The problem >>
Could you copy exactly the lines from the one containing "This screenshot has width=762, height=558." through the last line of the records below, leaving out any pictures?
↓
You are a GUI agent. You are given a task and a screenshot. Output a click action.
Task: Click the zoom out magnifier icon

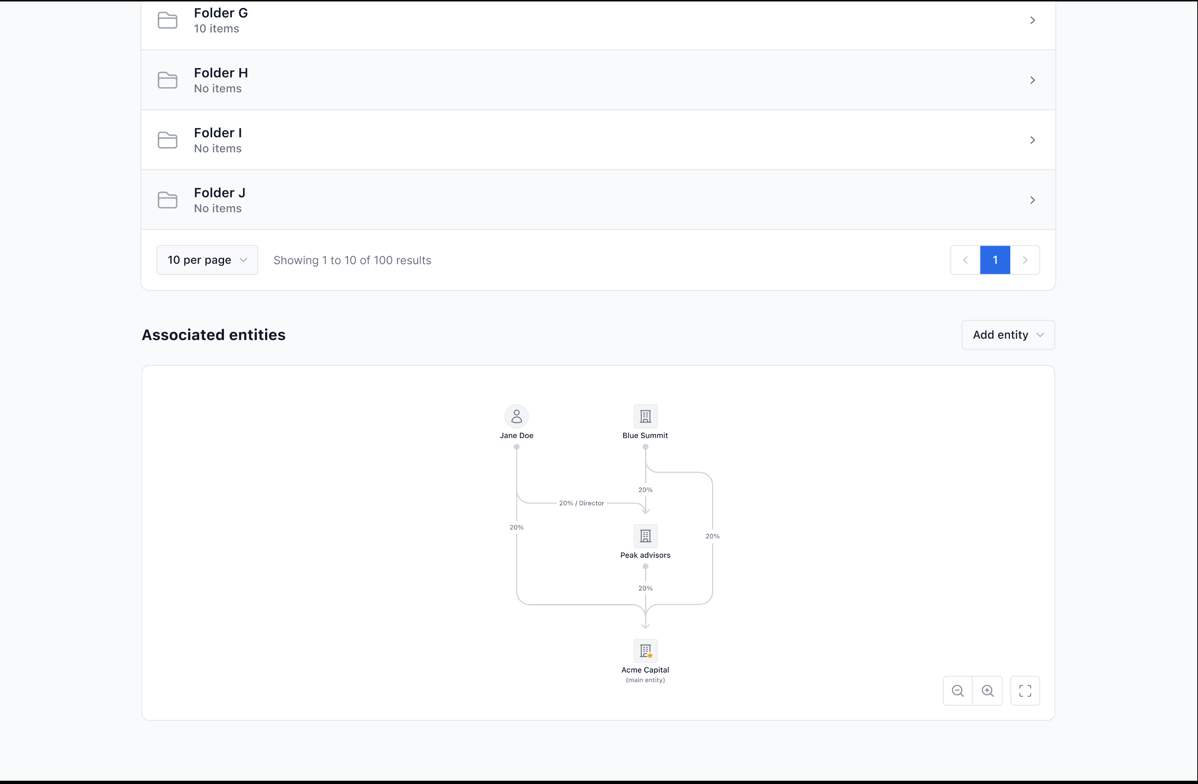(958, 691)
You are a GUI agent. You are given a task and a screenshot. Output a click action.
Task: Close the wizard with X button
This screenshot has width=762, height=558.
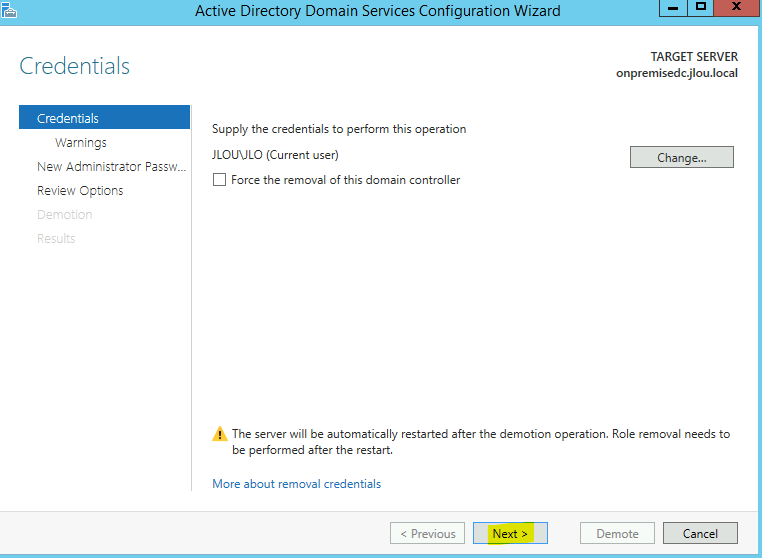pyautogui.click(x=737, y=8)
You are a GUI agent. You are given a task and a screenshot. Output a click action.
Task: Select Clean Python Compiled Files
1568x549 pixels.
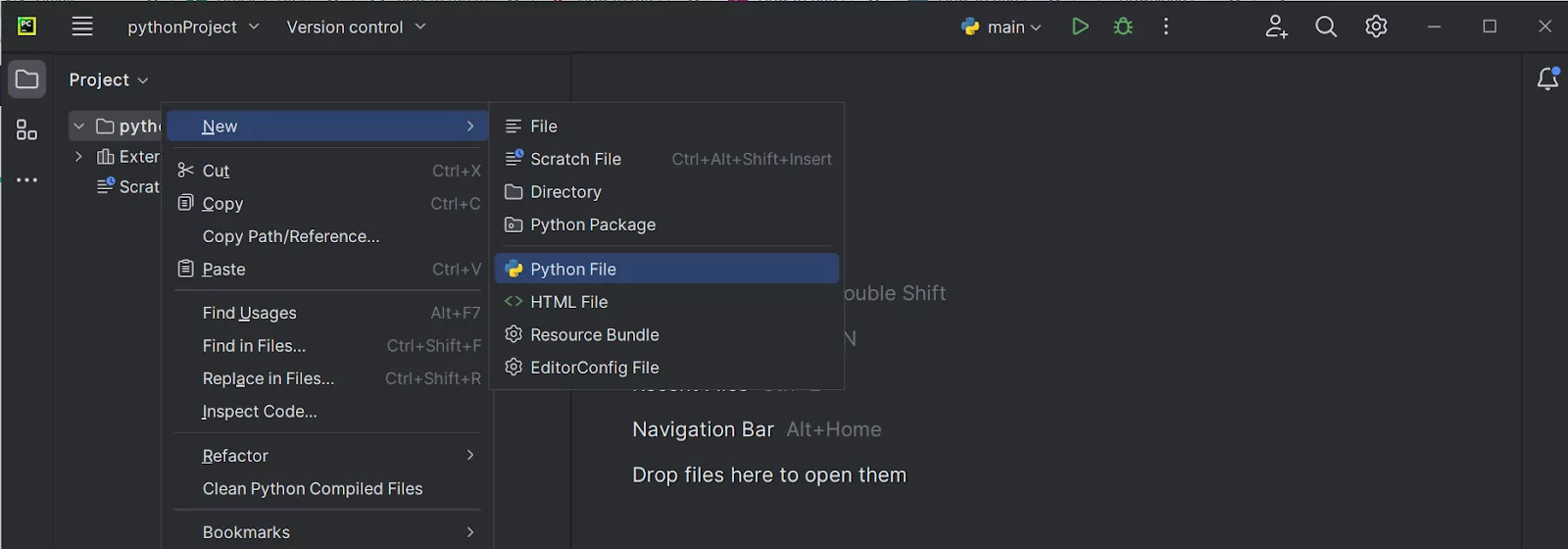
↑
Task solution >>
This screenshot has width=762, height=558.
pyautogui.click(x=737, y=8)
You are a GUI agent. You are given a task and a screenshot. Output a click action.
Task: Select Clean Python Compiled Files
1568x549 pixels.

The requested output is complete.